Idéologiquement, la question juive se trouve ouverte en Allemagne à travers l'activité de C. W. Dohm, auteur du manifeste Über die Bürgliche Verbesserung der Juden (1781), ainsi que par Lessing (Nathan der Weise), et en France par les démarches et écrits de l'abbé Grégoire (Essai sur la régénération physique, morale et politique des Juifs). Sur le plan politique, Frédéric-Guillaume en Prusse, Joseph II en Russie et Louis XVI en France esquisseront une approche, encore bien insuffisante, des problèmes posés par la condition juive de l'époque. Mais le facteur décisif en la matière est constitué par les bouleversements nés de la Révolution française et des guerres napoléoniennes, qui provoquent l'émancipation légale des Juifs français, émancipation qui sera définitive en dépit du « décret infâme » de Napoléon lui-même en 1807. Néanmoins, la réaction qui suit la défaite napoléonienne remet en cause, en Allemagne, l'émancipation accordée par la Prusse en 1812 ; une longue période de luttes s'ouvre alors pour les Juifs allemands, qui ne s'achèvera qu'autour de 1870.
C'est dans le contexte de cette lutte que s'inscrit la parution de La Question juive de Karl Marx, ouvrage qui constitue lui-même une réponse au livre de Bruno Bauer, Die Judenfrage, publié en 1843. Dans ce pamphlet, Marx définit les Juifs par la religion juive et identifie cette totalité religieuse du judaïsme avec le culte pratique de l'argent et l'activité quotidienne du troc : « Le monothéisme du juif est donc en réalité le polythéisme des besoins multiples. » Il ajoute : « L'argent est le dieu jaloux d'Israël devant qui nul autre Dieu ne doit subsister. » Il soutient encore, à partir de là, l'équivalence entre judaïsme et bourgeoisie, d'où découle logiquement le devoir de supprimer le premier. Cette analyse passionnelle, antisémite — et peu marxiste d'esprit — devait peser lourdement sur la théorie et la pratique des mouvements révolutionnaires lorsqu'ils se trouvèrent confrontés à la question juive.

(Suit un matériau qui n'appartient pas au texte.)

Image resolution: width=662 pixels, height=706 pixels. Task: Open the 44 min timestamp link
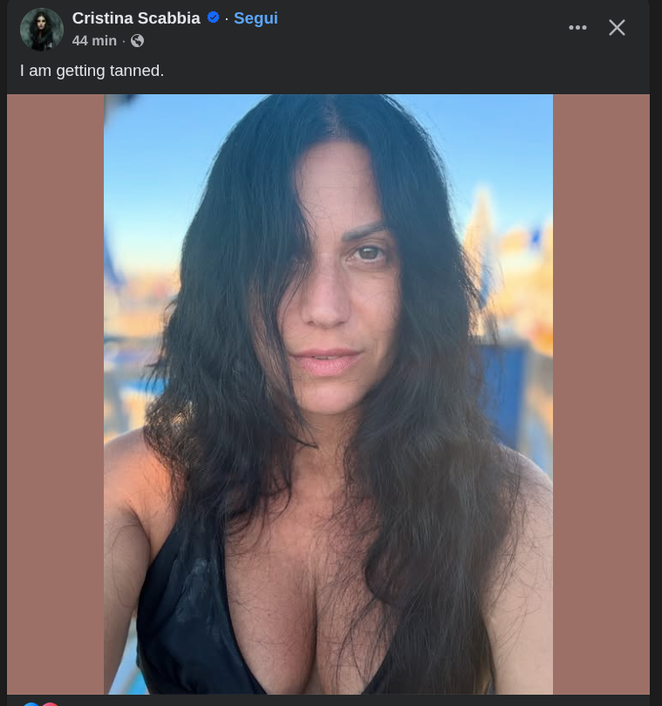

La question juive ne cesse de se poser au long du xixe siècle en Europe centrale et en Europe orientale, tout spécialement en raison des transformations fondamentales qui marquent le judaïsme européen au cours de cette période. La population juive européenne passe de deux millions à huit millions sept cent mille personnes entre 1800 et 1900, grâce à l'abaissement du taux de mortalité, qui se trouve conjugué, au moins pendant la première partie du siècle, avec un taux de naissances élevé. Ce développement démographique entraîne sur le plan économique la dislocation de la communauté juive traditionnelle, l'exode des Juifs des régions rurales vers les régions industrielles et leur concentration dans le tissu urbain, plus particulièrement des grandes villes.

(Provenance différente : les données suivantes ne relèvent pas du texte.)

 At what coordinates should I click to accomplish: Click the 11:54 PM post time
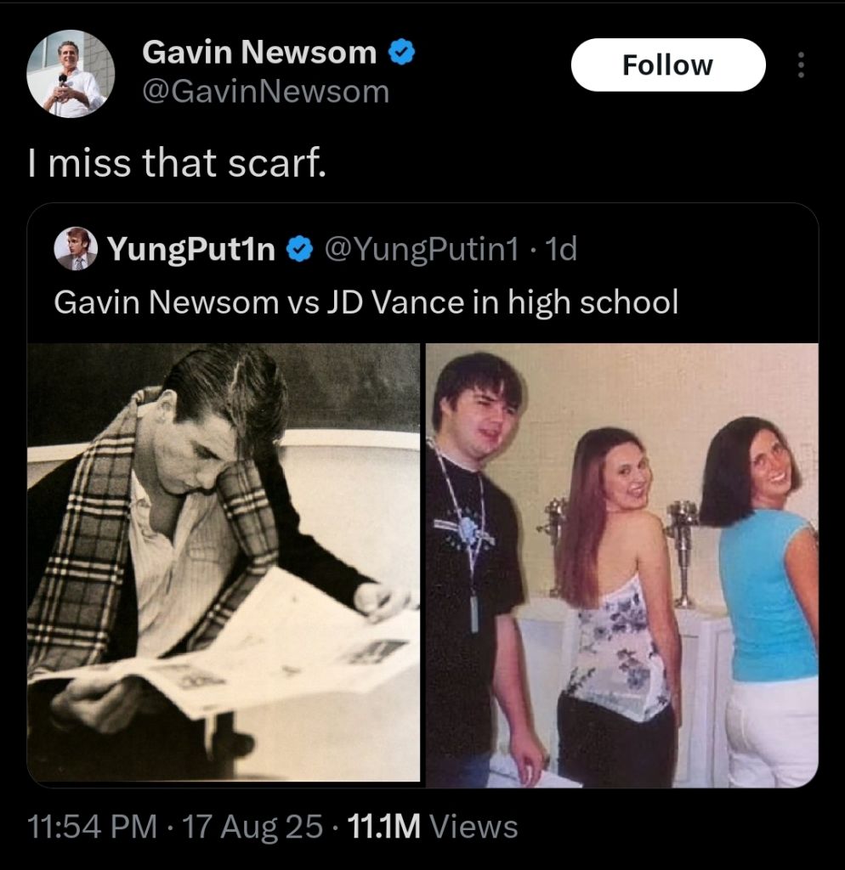tap(92, 827)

Sur le plan politique, leur condition reste précaire en Russie et en Europe centrale, où ils participent pourtant activement à l'industrialisation de ces contrées. Mais leur participation progressive à la vie des nations européennes provoque en retour, presque partout, une réaction antisémite. Celle-ci attribue imaginairement aux Juifs une importance considérable sur le plan financier et économique en dépit du fait qu'à l'exception d'une frange numériquement peu nombreuse de la haute bourgeoisie (symbolisée par le nom de Rothschild) la plupart de ceux-ci appartiennent à la classe moyenne, position qui les soumet aux fluctuations et aux destinées de cette classe.
À la fin du xixe siècle, à la suite de l'affaire Dreyfus en France, de la création d'un parti antisémite[...]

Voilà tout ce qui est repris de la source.